Moreover, promising alternative indicators for future neuroscience research encompass genetically encoded fluorescence sensors for neurotransmitter dynamics. These sensors enable real-time monitoring for chemical transmission in vivo with high spatiotemporal precision and single-cell resolution [116]. A variety of sensors for different neurotransmitters are available, including those for glutamate, GABA, or acetylcholine, among others, and they can be detected in behaving animals by fiber photometry, stationary two-photon excitation microscopy, and miniaturized head-mounted microscopes [116,117,118].

3.5. Future Perspectives in Imaging Technologies for Neuronal Connectivity

Ideally, the combination of different imaging technologies will enable a more detailed and thorough insight into the functionality and connectivity of neuronal networks involved in cognitive processes, behaviors, or diseases. For example, Revah and colleagues developed an exhaustive characterization of organoid-derived grafted cells into rat somatosensory cortex by performing MRI to track grafted cells prior to calcium imaging recordings. By combining both technologies, authors studied both spontaneous and sensory-evoked activity in freely moving and anesthetized rats via fiber photometry and two-photon microscopy in head-fixed conditions, respectively [119].
The main challenges of these imaging technologies for improving their applicability are related with depth penetration into the brain and spatial and temporal resolution, but also involving analysis of tridimensional data and reducing the costs. This will require the combination of different imaging modalities, such us multiphoton microscopy, functional magnetic resonance imaging (fMRI), and positron emission tomography (PET) together with opto/chemogenetics, each offering unique strengths and capabilities for studying neuronal activity in the context of cell therapy for brain repair.

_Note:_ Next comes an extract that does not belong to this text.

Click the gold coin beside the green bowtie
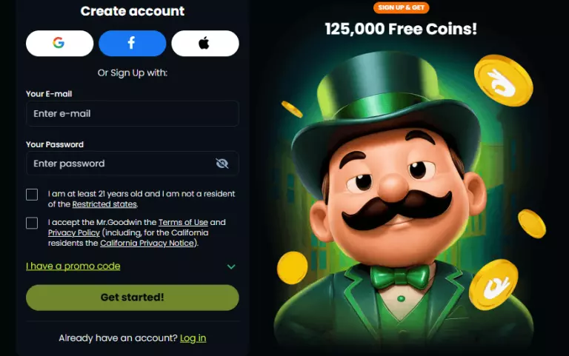Viewport: 569px width, 356px height. pyautogui.click(x=493, y=285)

4. Tracers for Neuronal Functional Connectivity

Unraveling the intricate architecture of neural circuits is essential for understanding not only brain function and behavior but also the reconstruction of damaged neuronal networks after cell therapy. Monosynaptic tracing, a technique used to selectively label interconnected neurons, has undergone remarkable advancements with the integration of viral vectors since its first description and use in the brain [120,121] and subsequent improvement for monosynaptic specificity in 2007 [122] (Figure 2). By utilizing viral vectors with target-specific promoters, the introduced genetic material is expressed only in the desired neuron population, allowing the virus to spread exclusively to connected neurons. This provides valuable insights into how transplanted cells interact with existing neural networks and offers unique information about how cell therapy impacts neural circuitry and contributes to functional recovery [1].
The process for monosynaptic tracing using viral vectors involves several steps [122], as illustrated in Figure 3. First, the so-called “tracing vector” is introduced into the cells (1) that will receive the original infection with the tracing virus, those are the “starter” neurons. This vector will include a reporter molecule (green in the example, i.e., GFP), a receptor for the specific infection (orange), and the protein needed for the synaptic transmission of the virus (G-protein, purple). Second, the starter neurons will be infected with the pseudotyped virus (2), which also contains a reporter gene (red in the example, i.e., mCherry), thanks to the presence of a specific envelope recognized by the receptor (orange). And third, the presence of the protein for synaptic transmission (G-protein introduced by the tracing vector) will allow the pseudotyped virus to infect cells that are connected to them by functional synapses (3), spreading the reporter (red in the example) to those “traced” neurons. Since the “traced” neurons do not express the protein for synaptic transmission (4), the tracing will be restricted to monosynaptically connected neurons.
Among the various methods available for monosynaptic tracing, the use of viruses has gained significant attention due to several important advantages. The precision of viral targeting enables researchers to selectively label specific neurons and their connected partners, minimizing noise and enhancing the accuracy of circuit reconstruction. Additionally, viruses can be engineered to express fluorescent proteins or other markers, enabling visualization of labeled neurons in exquisite detail. This capability facilitates comprehensive mapping of neural pathways, shedding light on complex circuit architectures with unprecedented clarity. Finally, the flexibility of viral vectors also allows for cell-type-specific targeting, enabling researchers to dissect subpopulations within a given neural network, including tracing from individual neurons [124].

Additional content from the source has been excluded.